Ambulatori chiusi in tutta la provincia: adesione all’80%

Contenti il presidente dell’Ordine e il fiduciario della Fimmg «Speriamo che la Regione ci dia ascolto e si torni al tavolo»
BELLUNO. L’80% dei medici di famiglia bellunesi ha aderito allo sciopero indetto dalle sigle sindacali Fimmg, Snami, Smi, Intesa sindacale in tutto il Veneto. Gli ambulatori sono rimasti chiusi praticamente in tutta la provincia. E oggi si replica.


L’adesione.
Su un totale di 139 operanti nel Bellunese (85 nel distretto di Belluno e 54 in quello Feltrino), 28 medici di base (15 nell’ex Usl 2 e 13 nell’ex Usl 1) hanno deciso di non aderire allo sciopero (perché non iscritti ad alcun sindacato, perché non condividono i motivi dell’astensione, ma anche per continuare a offrire un servizio ai residenti delle frazioni più disagiate della provincia).


L’informazione capillare portata avanti nei giorni scorsi dai camici bianchi nei confronti dei loro assistiti ha fatto sì che non ci siano stati disservizi o problemi particolari. Negli studi medici di gruppo o di gruppo integrati la giornata è trascorsa tranquilla. «Le uniche telefonate che abbiamo ricevuto», hanno detto dalle segreterie degli studi medici “BellunoUno” di via Caffi e “Belluno Dolomiti” di via Giovanni Paolo I a Cavarzano, «riguardavano prenotazioni di visite o prescrizioni di farmaci per i prossimi giorni». Qualche over 65enne si è presentato in ambulatorio pensando di poter fare il vaccino antinfluenzale, ma è dovuto tornare indietro, perché deve essere somministrato dal medico. «Ho pensato che venendo oggi (ieri per chi legge,
ndr
) avrei trovato meno gente», dice il signor Luigi, che però ha preso bene il fatto di dover tornare un altro giorno. «Poco male, è un’occasione per farmi una passeggiata vista la bella giornata», sottolinea.


L’Ordine dei medici e i sindacati.
«Siamo soddisfatti dell’adesione dei colleghi», precisano Umberto Rossa, presidente dell’Ordine dei medici di Belluno, e il fiduciario della Fimmg, Fabio Bortot. «Primo perché sono anni che non scioperiamo, secondo perché la categoria di solito non è tanto unita. So che alcuni colleghi hanno preferito lavorare lo stesso per garantire un servizio importante per le frazioni più periferiche», sottolinea Bortot, «ed è comprensibile». «Sono pochissimi i pazienti che ci hanno chiamato per emergenze», aggiunge Rossa.
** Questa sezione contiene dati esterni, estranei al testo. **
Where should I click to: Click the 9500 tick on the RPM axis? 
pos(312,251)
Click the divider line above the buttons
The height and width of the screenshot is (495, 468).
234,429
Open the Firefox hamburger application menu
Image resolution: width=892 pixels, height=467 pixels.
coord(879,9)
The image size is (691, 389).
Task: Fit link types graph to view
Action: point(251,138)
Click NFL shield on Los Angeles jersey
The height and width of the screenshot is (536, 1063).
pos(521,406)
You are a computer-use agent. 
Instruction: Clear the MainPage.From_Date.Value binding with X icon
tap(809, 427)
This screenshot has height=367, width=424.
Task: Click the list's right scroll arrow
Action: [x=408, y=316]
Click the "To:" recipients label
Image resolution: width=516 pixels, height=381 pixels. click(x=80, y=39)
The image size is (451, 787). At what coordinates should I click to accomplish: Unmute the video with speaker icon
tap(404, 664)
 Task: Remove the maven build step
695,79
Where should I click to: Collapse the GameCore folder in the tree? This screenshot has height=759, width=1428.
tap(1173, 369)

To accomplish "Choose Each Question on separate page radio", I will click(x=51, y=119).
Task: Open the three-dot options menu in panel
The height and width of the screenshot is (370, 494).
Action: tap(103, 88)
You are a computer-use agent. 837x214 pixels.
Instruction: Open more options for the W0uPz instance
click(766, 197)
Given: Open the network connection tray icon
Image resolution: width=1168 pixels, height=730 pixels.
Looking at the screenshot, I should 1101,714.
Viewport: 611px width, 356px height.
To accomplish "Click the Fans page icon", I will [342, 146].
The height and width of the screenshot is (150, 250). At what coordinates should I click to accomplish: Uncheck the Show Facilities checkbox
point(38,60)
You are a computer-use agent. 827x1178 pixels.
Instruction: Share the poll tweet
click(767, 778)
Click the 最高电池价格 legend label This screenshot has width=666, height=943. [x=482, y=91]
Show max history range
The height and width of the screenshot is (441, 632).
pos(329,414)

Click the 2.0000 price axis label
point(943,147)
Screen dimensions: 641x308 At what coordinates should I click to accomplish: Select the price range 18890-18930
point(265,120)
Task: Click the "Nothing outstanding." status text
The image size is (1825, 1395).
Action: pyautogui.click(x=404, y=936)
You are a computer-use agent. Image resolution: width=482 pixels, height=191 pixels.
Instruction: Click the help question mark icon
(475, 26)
Il paventato incremento di afflusso ai Pronto soccorso della provincia non c’è stato, secondo quanto riferisce la direzione medica. A Belluno, «l’attività si è svolta normalmente», mentre a Pieve di Cadore, una persona si è presentata al triage per farsi prescrivere dei medicinali che aveva finito.


«Visto quanto prevede la Regione e la diminuzione dei medici di famiglia prevista nei prossimi anni, si rischia che quelli che restano siano oberati di pazienti, con un sovraccarico di lavoro», spiega Giuseppe Barillà, medico della medicina di gruppo integrata Longaronese-zoldana. «Entro dicembre di quest’anno se ne andranno cinque medici in provincia e altri venti i seguiranno nel 2018. In poco tempo ci troveremo senza una trentina di medici. L’allarme è alto».


A chiedere trasparenza e una soluzione immediata del problema tra Regione e medici sono i pensionati di Confartigianato. «È diritto di tutti difendere le proprie posizioni, ma trattandosi di salute», dicono dall’Anap, «è auspicabile un approccio diverso alla materia sia da parte di Venezia che dei professionisti per il bene dei pazienti».